# wireless TP-LINK e gentoo

## was

salve a tutti.... prima di comprare un usb wireless tp-link TL-WN722NC chip atheros, volevo chiedervi se secondo voi e' possibile configurarla su gentoo senza dover usufruire di ndiswrapper  !!! che su bt4 con ndiswrapper non funziona in monitor mode!!!

grazie mille !!!

----------

## cloc3

 *was wrote:*   

> chip atheros

 

si.

usa il driver incluso nel kernel e il pacchetto net-wireless/madwifi-ng-tools

----------

## was

ma daiii.... grazie mille cloc3 !!!!

 :Smile: 

----------

## oRDeX

 *cloc3 wrote:*   

>  *was wrote:*   chip atheros 
> 
> si.
> 
> usa il driver incluso nel kernel e il pacchetto net-wireless/madwifi-ng-tools

 

old   :Very Happy: 

Ora si usa ath5k (incluso nel kernel anch'esso  :Wink:  )

----------

## IPc0P

grazie serviva pure a me!!!

----------

## ago

dipende dal chipset, non è sempre detto che vada con ath5k e/o ath9k

----------

## oRDeX

Bhe per quelle nuove non ci dovrebbero essere controindicazioni. Anyway, su www.linuxwireless.org trovi l'elenco dei chipset supportati   :Wink: 

Cerchiamo di supportare i nuovi driver che si appoggiano sul nuovo stack cfg80211   :Wink: 

----------

## IPc0P

bhe.... devo dire che sono un paio di giorni che ci sbatto, ma non sono riuscito a farla andare ne con le ath5/9 e nemmeno con ar5523, sicuramente con il secondo driver sbaglio io in qualcosa, ma non so in cosa , vi faccio sapere!!

grazie millee!!

 :Smile: 

----------

## ago

qual'è il tuo chipset?

Se hai una periferica integrata controlla con 

```
lspci -v
```

se è usb prova con 

```
lsusb -v
```

----------

## IPc0P

ago... mi sa che ne stiamo gia parlando in un altro post di questa scheda

e' una USB e viene rilevata soltanto da lsusb chip ATHEROS 

non funzia ne con ath5k e nemmeno con gli ar5523 , almeno credo...

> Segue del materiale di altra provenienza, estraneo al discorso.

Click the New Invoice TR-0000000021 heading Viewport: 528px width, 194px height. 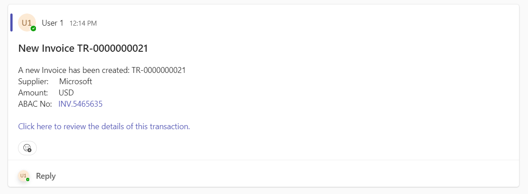(83, 48)
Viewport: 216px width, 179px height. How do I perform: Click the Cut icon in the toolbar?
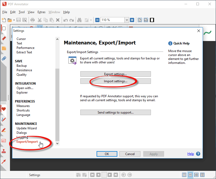40,20
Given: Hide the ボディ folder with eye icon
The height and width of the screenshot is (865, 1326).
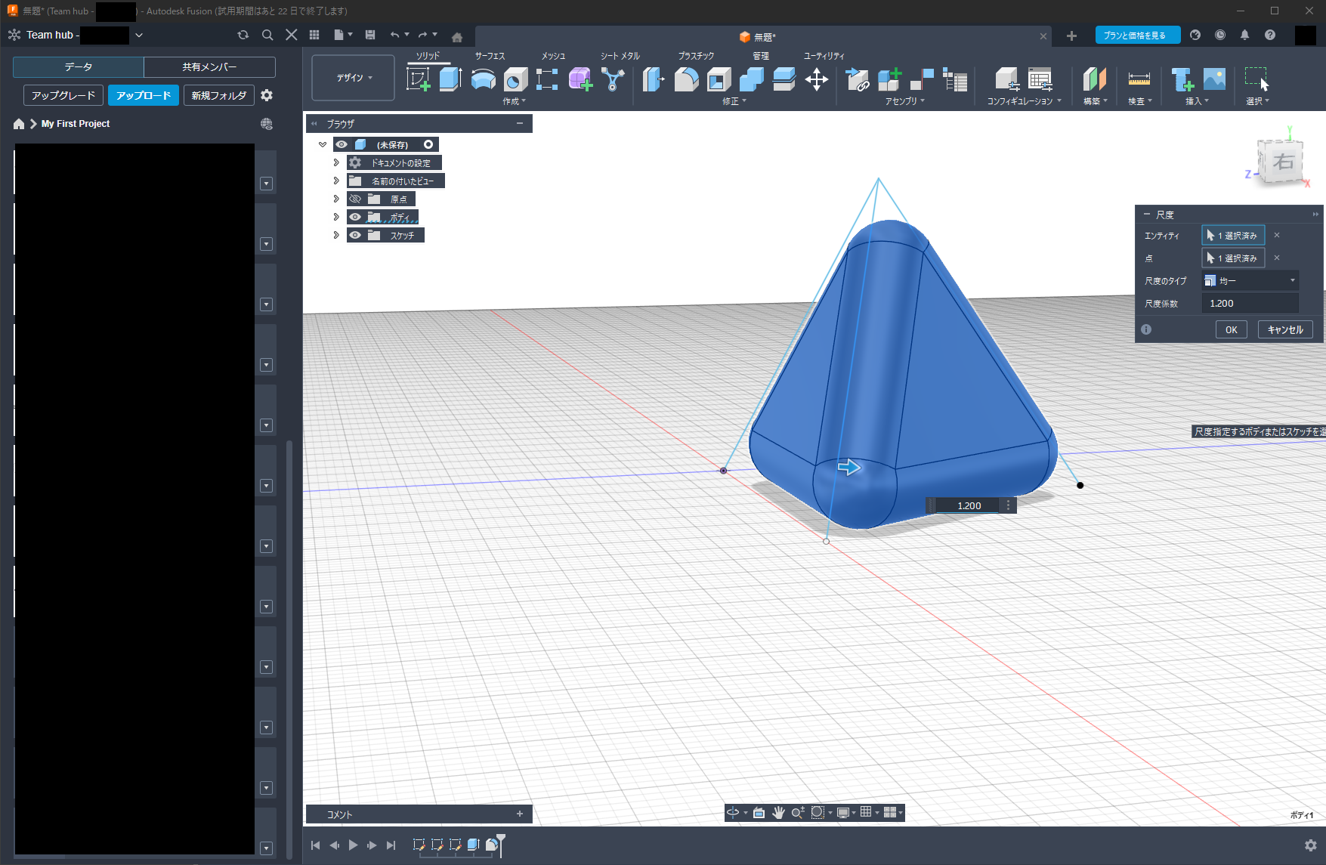Looking at the screenshot, I should point(355,218).
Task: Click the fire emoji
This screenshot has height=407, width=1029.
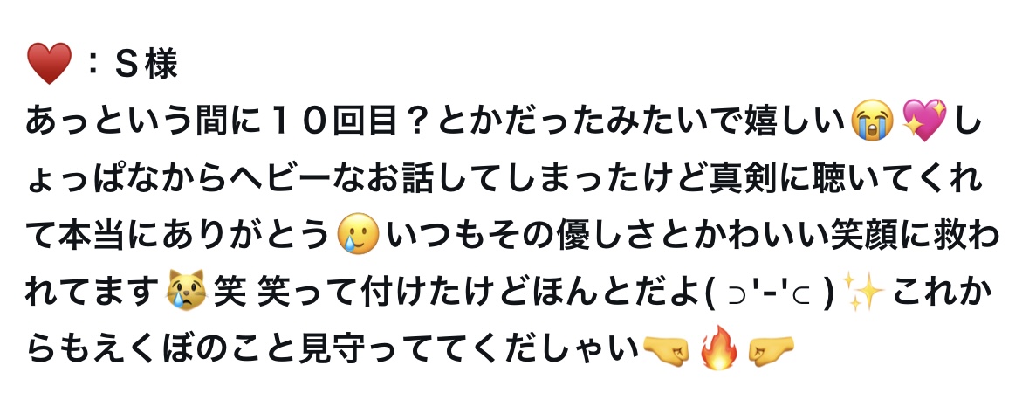Action: pyautogui.click(x=719, y=348)
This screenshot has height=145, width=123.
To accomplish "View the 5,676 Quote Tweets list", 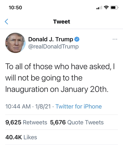I will 77,122.
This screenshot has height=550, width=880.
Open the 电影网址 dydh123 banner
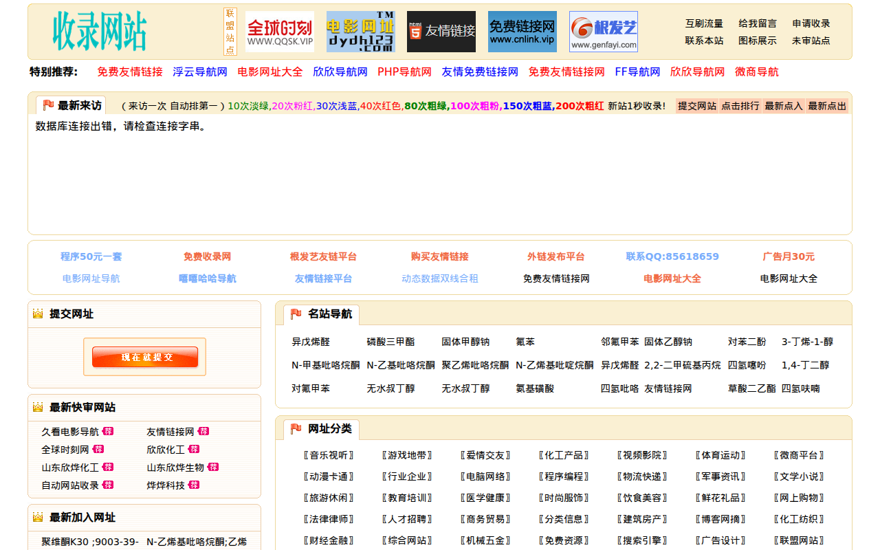click(x=360, y=32)
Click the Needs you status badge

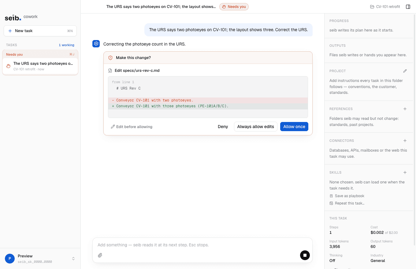click(234, 7)
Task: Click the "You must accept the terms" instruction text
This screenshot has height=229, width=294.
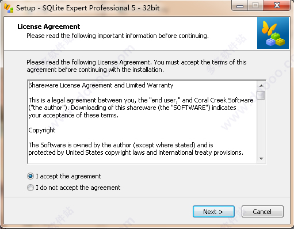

ammeno che non riesco proprio io a configurarla!!!

grazie mille per l'attenzione!!!

----------

## IPc0P

RISOLTOOO finalmenteee!!!

girovagando su google ho trovato questo post:

http://forum.aircrack-ng.org/index.php?PHPSESSID=6mjpus7757vc5hucpisgagr410&topic=6334.15

i driver sono " ath9k_htc " piu' relativo firmware

driver: http://files.iniza.org/ath9k_htc/compat-wireless-2010-03-19_with-ath9k_htc-support.tar.bz2

firmware: http://git.kernel.org/?p=linux/kernel/git/dwmw2/linux-firmware.git;a=blob_plain;f=ar9271.fw;hb=35b308409dc18991ec833c

funziona anche in monitor mode , unica pecca......

spero possa essere utile a qualcuno!!!

 :Smile: 

----------